To “domesticate” is to settle in, to acclimate, to be accustomed to. What does that have to do with our teaching of reading?
Well, I have worked long-term with lots of clients who have done a great job of making adjustments, big and small, to their literacy practices over multiple years in order to improve their results. Once the funding diminishes, consultants providing outside support and monitoring are gone and the school/district is left to its own devices, there is STILL much work to be done – that work is called “domestication avoidance”. In other words – how do we NOT become so comfortable in our practice and NOT so accustomed to our way of working that it slips back into “old” habit or “out of date” practice?

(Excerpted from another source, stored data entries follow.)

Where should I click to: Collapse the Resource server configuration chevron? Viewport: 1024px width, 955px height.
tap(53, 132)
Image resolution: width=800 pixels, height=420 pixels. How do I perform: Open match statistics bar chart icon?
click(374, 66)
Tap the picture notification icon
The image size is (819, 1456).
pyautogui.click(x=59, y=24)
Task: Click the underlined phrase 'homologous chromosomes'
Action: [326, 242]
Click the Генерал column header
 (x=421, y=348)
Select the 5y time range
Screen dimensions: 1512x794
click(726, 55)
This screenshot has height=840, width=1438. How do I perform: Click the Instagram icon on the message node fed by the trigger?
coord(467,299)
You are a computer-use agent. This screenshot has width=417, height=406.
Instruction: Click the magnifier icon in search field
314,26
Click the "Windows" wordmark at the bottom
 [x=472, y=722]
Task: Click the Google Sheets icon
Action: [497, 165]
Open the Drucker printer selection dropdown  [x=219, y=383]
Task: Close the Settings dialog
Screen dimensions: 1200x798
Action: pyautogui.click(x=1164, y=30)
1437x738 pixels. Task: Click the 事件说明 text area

I recently spoke with a group of leaders who said that they noticed that they had loosened up on things that they thought were deeply entrenched in practice at their sites. They mentioned things like interruptions during the reading block, teachers lolly-gagging out in the hallway after recess, students not being sent to interventions 100% of the time, etc. The leaders said, “Wow! We loosened up and so did the practice!”
Boy, that is true.
So, how to avoid it? I often talk about how critical “fidelity checks” are in even the most seasoned implementation. We need to schedule random and secret (for lack of a better term) checks on starting times, ending times, pacing calendars, how many calls are forwarded to the classrooms during instruction time, how many “all call” announcements there are during the instructional block, the attendance records of students who are in need of daily intervention. The goal is not to “catch” people doing the wrong thing, but to reinforce the right thing – those practices that served us well and will continue to serve us well.
I often say to our clients, we can get as fancy as we want to get, but if the foundational elements are weakened, then the fanciness will undo all of our hard work.